Machine learning serves as a powerful instrument in the realm of computational biology, allowing researchers to analyze a variety of biomedical information, including genomic sequences and biological images. However, when employing machine learning techniques, it is essential for researchers to grasp how these models operate to reveal the biological processes at play during health and disease conditions.
Machine learning serves as a powerful instrument in the realm of computational biology, allowing researchers to analyze a variety of biomedical information, including genomic sequences and biological images. However, when employing machine learning techniques, it is essential for researchers to grasp how these models operate to reveal the biological processes at play during health and disease conditions.
A recent article published in Nature Methods details guidelines crafted by researchers from Carnegie Mellon University’s School of Computer Science. These guidelines propose both potential pitfalls and opportunities when applying interpretable machine learning techniques to solve issues in computational biology. The article, titled “Applying Interpretable Machine Learning in Computational Biology — Pitfalls, Recommendations and Opportunities for New Developments,” appears in the August special issue focused on AI.
“Interpretable machine learning has created a lot of enthusiasm as AI tools are being increasingly utilized for important challenges,” stated Ameet Talwalkar, an associate professor in the Machine Learning Department at CMU. “As these models become more complex, they hold much promise not only for building highly accurate predictive models but also for developing instruments that enable users to understand the reasoning behind the model predictions. However, it is important to recognize that interpretable machine learning has not yet provided straightforward solutions to the interpretability challenge.”
This paper emerges from collaboration between doctoral students Valerie Chen from MLD and Muyu (Wendy) Yang from the Ray and Stephanie Lane Computational Biology Department.

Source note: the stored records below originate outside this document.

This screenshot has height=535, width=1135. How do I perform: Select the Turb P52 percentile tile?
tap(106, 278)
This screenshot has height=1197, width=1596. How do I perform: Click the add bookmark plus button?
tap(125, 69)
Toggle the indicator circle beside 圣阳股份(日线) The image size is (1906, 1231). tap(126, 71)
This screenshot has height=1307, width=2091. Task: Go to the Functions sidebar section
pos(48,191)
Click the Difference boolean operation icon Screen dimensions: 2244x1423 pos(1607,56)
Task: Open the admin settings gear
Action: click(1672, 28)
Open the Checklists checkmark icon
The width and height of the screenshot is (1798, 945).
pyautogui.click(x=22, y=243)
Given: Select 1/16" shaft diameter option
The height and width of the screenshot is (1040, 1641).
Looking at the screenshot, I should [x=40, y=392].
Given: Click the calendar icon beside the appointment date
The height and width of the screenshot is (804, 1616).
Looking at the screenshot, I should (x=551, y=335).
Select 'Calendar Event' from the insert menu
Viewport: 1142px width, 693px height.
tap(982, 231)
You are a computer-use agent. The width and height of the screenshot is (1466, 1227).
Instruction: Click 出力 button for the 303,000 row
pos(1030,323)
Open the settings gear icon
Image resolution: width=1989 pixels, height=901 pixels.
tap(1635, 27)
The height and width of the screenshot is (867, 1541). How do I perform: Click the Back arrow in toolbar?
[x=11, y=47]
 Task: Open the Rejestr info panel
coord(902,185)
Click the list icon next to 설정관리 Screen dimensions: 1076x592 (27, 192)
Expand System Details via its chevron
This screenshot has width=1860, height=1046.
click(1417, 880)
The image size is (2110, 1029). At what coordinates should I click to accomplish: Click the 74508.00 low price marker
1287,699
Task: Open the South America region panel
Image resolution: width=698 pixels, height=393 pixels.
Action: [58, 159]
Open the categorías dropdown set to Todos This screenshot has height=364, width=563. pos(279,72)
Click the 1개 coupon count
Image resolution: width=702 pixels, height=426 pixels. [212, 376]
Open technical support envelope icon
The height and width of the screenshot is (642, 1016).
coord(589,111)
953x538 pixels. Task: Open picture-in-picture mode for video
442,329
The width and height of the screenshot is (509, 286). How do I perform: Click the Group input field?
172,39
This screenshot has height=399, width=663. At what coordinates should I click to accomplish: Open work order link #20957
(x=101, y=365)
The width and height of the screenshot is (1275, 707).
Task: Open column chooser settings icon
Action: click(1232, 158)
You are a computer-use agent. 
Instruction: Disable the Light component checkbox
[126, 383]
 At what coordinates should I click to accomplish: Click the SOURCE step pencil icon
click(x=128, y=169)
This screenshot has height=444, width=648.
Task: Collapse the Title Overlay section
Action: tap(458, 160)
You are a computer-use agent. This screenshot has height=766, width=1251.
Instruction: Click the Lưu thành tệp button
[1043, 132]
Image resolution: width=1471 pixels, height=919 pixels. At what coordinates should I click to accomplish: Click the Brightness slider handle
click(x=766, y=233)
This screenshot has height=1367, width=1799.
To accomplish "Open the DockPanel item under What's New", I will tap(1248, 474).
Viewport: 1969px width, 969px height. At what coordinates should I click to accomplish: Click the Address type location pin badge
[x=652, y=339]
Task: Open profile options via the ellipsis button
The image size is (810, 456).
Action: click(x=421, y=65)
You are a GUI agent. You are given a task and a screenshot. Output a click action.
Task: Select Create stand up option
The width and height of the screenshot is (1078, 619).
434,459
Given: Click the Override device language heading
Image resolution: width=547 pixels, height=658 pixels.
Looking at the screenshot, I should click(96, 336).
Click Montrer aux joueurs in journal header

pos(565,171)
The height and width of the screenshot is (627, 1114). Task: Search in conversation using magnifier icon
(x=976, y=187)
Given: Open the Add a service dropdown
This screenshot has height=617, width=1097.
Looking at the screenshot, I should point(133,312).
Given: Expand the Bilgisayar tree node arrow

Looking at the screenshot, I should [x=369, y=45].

Chen’s previous work highlighted the interpretable machine learning community’s disconnection from practical applications, which inspired this article that evolved from ongoing dialogues with Yang and Jian Ma, the Ray and Stephanie Lane Professor of Computational Biology.
“We launched our partnership by thoroughly examining computational biology literature to assess the application of interpretable machine learning techniques,” noted Yang. “We found that many studies applied these methods rather inconsistently. Our aim with this article was to offer guidelines for employing interpretable machine learning methods more effectively and reliably in computational biology.”
A significant issue highlighted in the paper is the tendency to rely on a single interpretable machine learning method. The researchers advocate for the use of multiple methods with varying hyperparameters and suggest comparing their outcomes for a well-rounded understanding of model performance and interpretations.
“While certain machine learning models may deliver unexpectedly good results, we often lack a clear understanding of their mechanics,” remarked Ma. “In fields like biomedicine, it is vital to comprehend why these models perform well, as this knowledge is key to uncovering essential biological insights.”
The article also cautions against selectively choosing results when assessing interpretable machine learning methods, as this practice can lead to skewed or incomplete scientific conclusions.
Chen highlighted that the guidelines could resonate with a broader audience of researchers interested in implementing interpretable machine learning techniques in their studies.
“We hope that those developing new interpretable machine learning methodologies and tools — especially researchers focused on explaining large language models — will take into account the human-centered aspects of interpretable machine learning,” said Chen. “This involves recognizing their intended user and understanding how the methods will be utilized and assessed.”
Understanding how models operate is crucial for scientific breakthroughs and remains an unresolved issue within machine learning. The authors aspire that these challenges will inspire more interdisciplinary cooperation to promote the broader application of AI for significant scientific outcomes.